*What you are asked to do*:
Output, word for word, the lines of this listing that fall between the line with "This screenshot has height=621, width=1078." and the line with "Task: Focus the Description text field", counting both of those lines, and no others.
** Opening Information provided block **
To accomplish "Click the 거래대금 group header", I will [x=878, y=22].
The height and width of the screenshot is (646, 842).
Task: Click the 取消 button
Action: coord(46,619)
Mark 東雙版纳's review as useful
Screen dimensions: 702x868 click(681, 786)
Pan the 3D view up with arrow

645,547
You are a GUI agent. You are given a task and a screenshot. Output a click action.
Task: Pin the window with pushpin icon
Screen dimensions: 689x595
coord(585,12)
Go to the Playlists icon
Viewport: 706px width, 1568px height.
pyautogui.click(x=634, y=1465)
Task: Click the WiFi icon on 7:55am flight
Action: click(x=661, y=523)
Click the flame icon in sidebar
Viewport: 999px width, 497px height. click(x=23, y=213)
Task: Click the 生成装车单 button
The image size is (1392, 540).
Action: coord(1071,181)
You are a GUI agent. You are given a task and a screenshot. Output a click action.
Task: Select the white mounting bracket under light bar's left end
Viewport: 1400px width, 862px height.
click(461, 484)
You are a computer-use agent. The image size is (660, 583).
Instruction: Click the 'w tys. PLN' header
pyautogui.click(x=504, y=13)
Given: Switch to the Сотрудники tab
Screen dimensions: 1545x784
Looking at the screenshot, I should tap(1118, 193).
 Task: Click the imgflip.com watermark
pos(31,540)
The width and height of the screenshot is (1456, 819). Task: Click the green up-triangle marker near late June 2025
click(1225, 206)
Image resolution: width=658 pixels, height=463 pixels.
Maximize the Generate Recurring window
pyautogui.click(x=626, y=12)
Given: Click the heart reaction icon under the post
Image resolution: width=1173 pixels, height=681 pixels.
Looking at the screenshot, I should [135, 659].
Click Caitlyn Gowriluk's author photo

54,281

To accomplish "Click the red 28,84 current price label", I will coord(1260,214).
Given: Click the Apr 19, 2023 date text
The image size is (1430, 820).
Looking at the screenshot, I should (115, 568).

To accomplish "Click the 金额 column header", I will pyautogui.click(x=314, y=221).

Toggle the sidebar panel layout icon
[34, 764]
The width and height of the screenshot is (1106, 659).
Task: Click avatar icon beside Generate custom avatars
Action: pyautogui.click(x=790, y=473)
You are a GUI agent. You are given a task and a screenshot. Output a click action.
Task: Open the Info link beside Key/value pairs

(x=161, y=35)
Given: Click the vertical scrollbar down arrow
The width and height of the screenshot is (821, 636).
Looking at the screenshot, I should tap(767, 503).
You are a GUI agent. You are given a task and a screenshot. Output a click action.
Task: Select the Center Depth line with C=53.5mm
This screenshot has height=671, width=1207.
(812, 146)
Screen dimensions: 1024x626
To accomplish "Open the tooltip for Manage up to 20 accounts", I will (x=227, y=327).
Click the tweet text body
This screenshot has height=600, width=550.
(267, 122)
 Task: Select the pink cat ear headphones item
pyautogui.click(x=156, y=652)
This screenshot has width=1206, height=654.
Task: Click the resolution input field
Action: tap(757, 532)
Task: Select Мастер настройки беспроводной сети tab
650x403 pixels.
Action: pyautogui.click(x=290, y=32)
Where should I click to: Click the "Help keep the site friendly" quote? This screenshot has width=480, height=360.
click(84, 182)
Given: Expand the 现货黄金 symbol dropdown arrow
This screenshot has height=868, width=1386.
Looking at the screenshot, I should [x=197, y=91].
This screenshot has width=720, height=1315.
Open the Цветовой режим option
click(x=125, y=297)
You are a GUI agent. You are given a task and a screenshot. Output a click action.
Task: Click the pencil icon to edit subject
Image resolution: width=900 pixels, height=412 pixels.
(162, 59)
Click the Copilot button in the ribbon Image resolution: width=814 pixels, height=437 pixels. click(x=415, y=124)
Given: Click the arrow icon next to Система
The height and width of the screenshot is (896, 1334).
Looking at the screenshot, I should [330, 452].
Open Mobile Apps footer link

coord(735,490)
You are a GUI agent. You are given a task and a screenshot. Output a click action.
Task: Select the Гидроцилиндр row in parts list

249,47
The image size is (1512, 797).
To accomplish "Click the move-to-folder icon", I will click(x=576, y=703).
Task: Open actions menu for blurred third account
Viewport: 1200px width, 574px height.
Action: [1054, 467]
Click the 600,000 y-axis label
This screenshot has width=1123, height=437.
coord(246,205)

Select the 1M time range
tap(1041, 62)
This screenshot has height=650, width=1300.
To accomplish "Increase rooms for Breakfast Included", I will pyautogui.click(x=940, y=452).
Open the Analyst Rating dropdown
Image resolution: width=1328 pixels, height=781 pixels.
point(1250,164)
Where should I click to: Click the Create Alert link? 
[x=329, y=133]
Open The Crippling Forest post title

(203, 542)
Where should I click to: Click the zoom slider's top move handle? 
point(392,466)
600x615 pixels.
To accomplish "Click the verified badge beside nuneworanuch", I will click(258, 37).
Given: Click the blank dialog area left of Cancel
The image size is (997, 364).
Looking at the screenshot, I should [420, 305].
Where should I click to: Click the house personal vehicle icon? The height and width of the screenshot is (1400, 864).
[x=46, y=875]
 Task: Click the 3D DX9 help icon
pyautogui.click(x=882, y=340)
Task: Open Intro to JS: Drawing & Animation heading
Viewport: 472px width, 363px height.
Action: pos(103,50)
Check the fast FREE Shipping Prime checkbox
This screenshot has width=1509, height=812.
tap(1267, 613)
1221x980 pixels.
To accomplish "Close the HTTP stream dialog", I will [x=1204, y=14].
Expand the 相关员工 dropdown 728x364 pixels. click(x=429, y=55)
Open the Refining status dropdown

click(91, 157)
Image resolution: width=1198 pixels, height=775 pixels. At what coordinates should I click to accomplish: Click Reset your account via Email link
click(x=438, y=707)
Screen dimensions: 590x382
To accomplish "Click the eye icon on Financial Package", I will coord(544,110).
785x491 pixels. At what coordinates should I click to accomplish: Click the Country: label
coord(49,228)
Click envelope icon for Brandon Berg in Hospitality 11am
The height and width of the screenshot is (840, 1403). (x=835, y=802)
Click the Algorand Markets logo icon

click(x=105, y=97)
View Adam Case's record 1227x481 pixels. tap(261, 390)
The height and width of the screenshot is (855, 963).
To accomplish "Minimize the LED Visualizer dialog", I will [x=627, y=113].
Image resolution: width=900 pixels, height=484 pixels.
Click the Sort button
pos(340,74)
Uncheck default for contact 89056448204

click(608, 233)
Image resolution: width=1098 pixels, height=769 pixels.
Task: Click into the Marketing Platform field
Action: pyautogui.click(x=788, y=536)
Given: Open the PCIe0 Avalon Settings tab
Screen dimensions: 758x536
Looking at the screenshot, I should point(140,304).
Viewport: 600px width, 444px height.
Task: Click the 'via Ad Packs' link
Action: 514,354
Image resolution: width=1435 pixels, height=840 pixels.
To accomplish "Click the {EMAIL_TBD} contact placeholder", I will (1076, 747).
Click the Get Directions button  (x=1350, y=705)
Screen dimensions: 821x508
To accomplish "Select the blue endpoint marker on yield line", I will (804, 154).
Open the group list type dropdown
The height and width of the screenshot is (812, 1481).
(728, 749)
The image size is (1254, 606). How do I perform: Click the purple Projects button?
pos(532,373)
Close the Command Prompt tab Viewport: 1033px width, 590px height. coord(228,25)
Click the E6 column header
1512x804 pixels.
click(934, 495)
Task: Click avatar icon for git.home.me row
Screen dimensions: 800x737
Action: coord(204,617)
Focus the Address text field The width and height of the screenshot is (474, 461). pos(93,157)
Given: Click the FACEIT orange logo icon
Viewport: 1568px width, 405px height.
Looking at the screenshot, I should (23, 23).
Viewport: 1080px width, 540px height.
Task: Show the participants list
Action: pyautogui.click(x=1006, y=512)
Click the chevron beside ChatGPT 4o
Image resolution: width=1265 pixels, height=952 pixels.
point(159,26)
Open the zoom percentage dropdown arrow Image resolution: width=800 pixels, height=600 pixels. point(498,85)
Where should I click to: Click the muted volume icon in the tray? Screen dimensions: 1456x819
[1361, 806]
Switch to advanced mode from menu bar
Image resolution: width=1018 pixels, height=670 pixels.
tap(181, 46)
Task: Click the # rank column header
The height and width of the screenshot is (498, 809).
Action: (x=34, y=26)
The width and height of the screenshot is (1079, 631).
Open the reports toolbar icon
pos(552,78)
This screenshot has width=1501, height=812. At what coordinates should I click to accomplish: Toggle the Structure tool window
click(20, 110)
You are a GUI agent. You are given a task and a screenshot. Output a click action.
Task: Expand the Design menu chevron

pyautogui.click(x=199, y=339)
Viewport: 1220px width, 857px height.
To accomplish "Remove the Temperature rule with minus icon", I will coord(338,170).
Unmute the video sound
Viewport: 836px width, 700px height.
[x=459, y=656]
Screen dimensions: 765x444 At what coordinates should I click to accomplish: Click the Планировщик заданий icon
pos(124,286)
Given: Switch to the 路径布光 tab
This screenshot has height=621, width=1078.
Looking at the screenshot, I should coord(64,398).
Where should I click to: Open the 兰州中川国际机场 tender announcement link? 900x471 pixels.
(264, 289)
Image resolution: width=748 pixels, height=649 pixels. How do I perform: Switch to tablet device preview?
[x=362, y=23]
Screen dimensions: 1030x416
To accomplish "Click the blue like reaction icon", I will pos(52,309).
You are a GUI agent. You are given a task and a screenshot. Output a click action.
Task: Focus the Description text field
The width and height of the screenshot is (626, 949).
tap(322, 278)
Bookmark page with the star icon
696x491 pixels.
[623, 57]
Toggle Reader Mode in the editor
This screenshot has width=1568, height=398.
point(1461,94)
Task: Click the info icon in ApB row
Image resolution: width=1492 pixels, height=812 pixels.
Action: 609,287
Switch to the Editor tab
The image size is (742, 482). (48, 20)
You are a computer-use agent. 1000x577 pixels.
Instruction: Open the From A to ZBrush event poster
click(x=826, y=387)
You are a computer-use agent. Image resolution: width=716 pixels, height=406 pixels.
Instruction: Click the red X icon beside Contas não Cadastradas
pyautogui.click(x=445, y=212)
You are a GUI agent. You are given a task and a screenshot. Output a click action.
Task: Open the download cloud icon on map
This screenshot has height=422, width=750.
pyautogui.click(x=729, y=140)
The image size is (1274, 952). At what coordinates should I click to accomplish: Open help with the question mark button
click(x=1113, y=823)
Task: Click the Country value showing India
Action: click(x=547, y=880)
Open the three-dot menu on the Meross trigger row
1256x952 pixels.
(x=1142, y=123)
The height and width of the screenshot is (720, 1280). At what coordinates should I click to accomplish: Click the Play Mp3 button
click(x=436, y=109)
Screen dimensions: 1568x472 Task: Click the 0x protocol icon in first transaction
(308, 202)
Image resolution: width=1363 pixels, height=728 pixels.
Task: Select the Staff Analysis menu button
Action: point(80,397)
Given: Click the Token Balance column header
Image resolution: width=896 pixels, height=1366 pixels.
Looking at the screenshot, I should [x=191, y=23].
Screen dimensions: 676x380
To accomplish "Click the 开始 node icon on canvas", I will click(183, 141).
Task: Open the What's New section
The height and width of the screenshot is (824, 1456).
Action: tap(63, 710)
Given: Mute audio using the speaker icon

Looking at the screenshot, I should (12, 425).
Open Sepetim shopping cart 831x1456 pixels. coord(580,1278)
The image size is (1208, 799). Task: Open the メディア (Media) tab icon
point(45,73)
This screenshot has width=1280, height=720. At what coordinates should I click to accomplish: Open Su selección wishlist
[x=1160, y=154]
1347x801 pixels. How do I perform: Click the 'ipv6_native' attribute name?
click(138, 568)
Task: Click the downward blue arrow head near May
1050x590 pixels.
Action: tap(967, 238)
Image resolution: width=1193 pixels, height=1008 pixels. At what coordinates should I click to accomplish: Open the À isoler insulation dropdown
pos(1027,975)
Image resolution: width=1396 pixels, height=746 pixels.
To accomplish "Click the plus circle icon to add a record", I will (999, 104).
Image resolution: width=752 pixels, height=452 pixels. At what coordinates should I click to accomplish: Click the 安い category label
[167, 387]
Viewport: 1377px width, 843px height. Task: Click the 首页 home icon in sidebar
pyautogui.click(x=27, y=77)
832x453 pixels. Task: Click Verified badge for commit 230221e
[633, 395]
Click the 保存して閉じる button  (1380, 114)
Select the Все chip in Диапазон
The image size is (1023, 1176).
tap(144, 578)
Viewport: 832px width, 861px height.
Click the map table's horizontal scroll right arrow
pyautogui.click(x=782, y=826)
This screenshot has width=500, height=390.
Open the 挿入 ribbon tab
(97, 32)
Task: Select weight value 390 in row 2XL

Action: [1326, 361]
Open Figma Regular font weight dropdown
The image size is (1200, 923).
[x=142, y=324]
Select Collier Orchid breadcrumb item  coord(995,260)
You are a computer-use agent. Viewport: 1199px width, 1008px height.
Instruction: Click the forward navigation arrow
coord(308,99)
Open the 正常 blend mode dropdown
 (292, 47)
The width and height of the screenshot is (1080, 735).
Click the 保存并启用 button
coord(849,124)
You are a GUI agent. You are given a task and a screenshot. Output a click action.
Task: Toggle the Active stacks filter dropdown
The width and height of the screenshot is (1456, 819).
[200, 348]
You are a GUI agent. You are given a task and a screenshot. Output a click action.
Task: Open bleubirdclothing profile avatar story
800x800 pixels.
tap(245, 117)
** Closing Information provided block **
*Task result*:
This screenshot has height=621, width=1078.
Looking at the screenshot, I should coord(64,398).
Where should I click to: Open the 兰州中川国际机场 tender announcement link? 900x471 pixels.
(264, 289)
Image resolution: width=748 pixels, height=649 pixels. How do I perform: Switch to tablet device preview?
[x=362, y=23]
Screen dimensions: 1030x416
To accomplish "Click the blue like reaction icon", I will pos(52,309).
You are a GUI agent. You are given a task and a screenshot. Output a click action.
Task: Focus the Description text field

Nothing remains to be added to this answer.